Reklam
Reklam
Hazım Çolak

Hazım Çolak


Evde Verimli Spor Nasıl Yapılır?

21 Mayıs 2020 - 21:31 - Güncelleme: 21 Mayıs 2020 - 21:34


"Sporcular açından özellikle kardiyovasküler kapasitede bir miktar düşüş olası. Bunu engellemek için haftada en azından 2 gün maksimum kalp atımının (220'den yaşınızı çıkartıp, çıkan sayının yüzdelikleri) %70-85'i ile 20 dk ve üzeri kardio yapmanız faydalı olacaktır. Kardio için "High knee" egzersizini kullanabilirsiniz. Nabız istenen seviye gelmiyorsa, bu egzersizin arasına "burpees" egzersizini ekleyebilirsiniz. İnterval çalışma yapmak isteyen sporcular ilave "Tuck jump" egzersizini de ekleyebilirler.
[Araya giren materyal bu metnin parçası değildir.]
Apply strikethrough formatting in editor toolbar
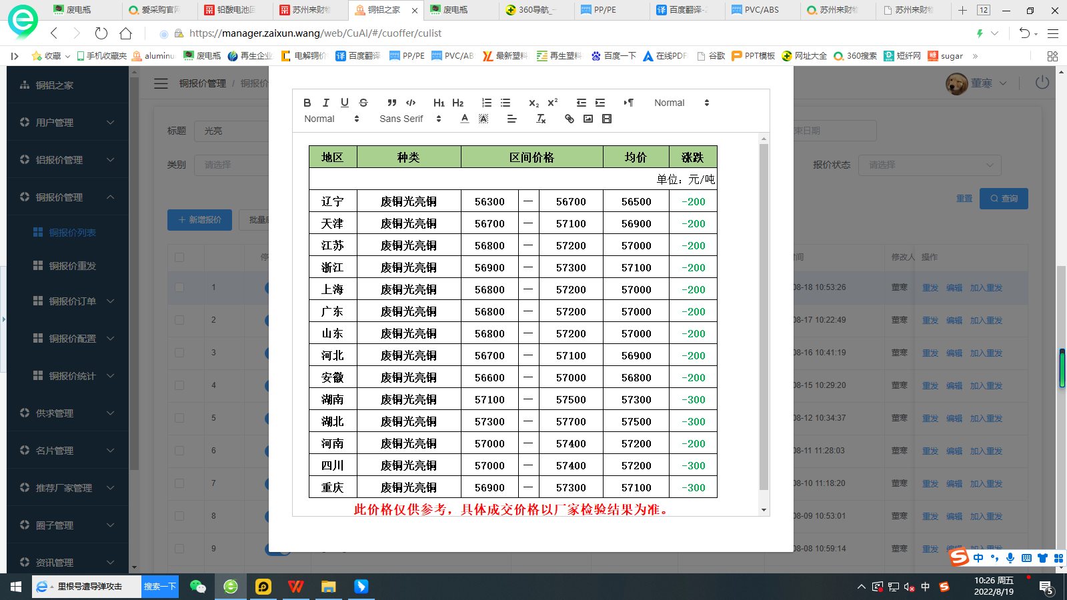click(x=363, y=103)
Bu dönemde özellikle stretching, flexibility, mobility çalışmalarına yoğunlaşmak son derece etkili olur. Müsabaka yapılamadığından müsabaka performansını azaltacak kas-eklem yorgunluğu, sporcu için hareket kabiliyeti, sakatlık riski ve müsabakada fiziksel hasarın azaltılabilmesi adına kazanım bir özellik olarak elde edilir. 

Kas gücü ve kuvvet egzersizleri stretch çalışmalarıyla peş peşe yapılmayacak biçimde bir gün üst ekstremite, diğer gün alt ekstremite şeklinde uygulanabilir.

Küçük bir alan, örneğin yere elektrik bandıyla yapacağınız 30 cm çapında dikdörtgen ya da altıgen ile çabukluk, çeviklik, nöromüsküler egzersizler daha verimli uygulanabilir.

Performans sporcuları dışında yani bizler için, bilinen bir sağlık problemi olan bireyler doktor önerisi ile egzersiz programı uygulayabilirler. Bunun dışındakiler için, yapabildiği şeyleri yapmaya çalışmak ya da örneğin; her gün bir kaç bin adım atabilmek önemlidir. Bu süreçte hareketsizliğe bağlı fizyolojik gerileme dışında, mental açıdan da bireyler olumsuz etkilenebilir.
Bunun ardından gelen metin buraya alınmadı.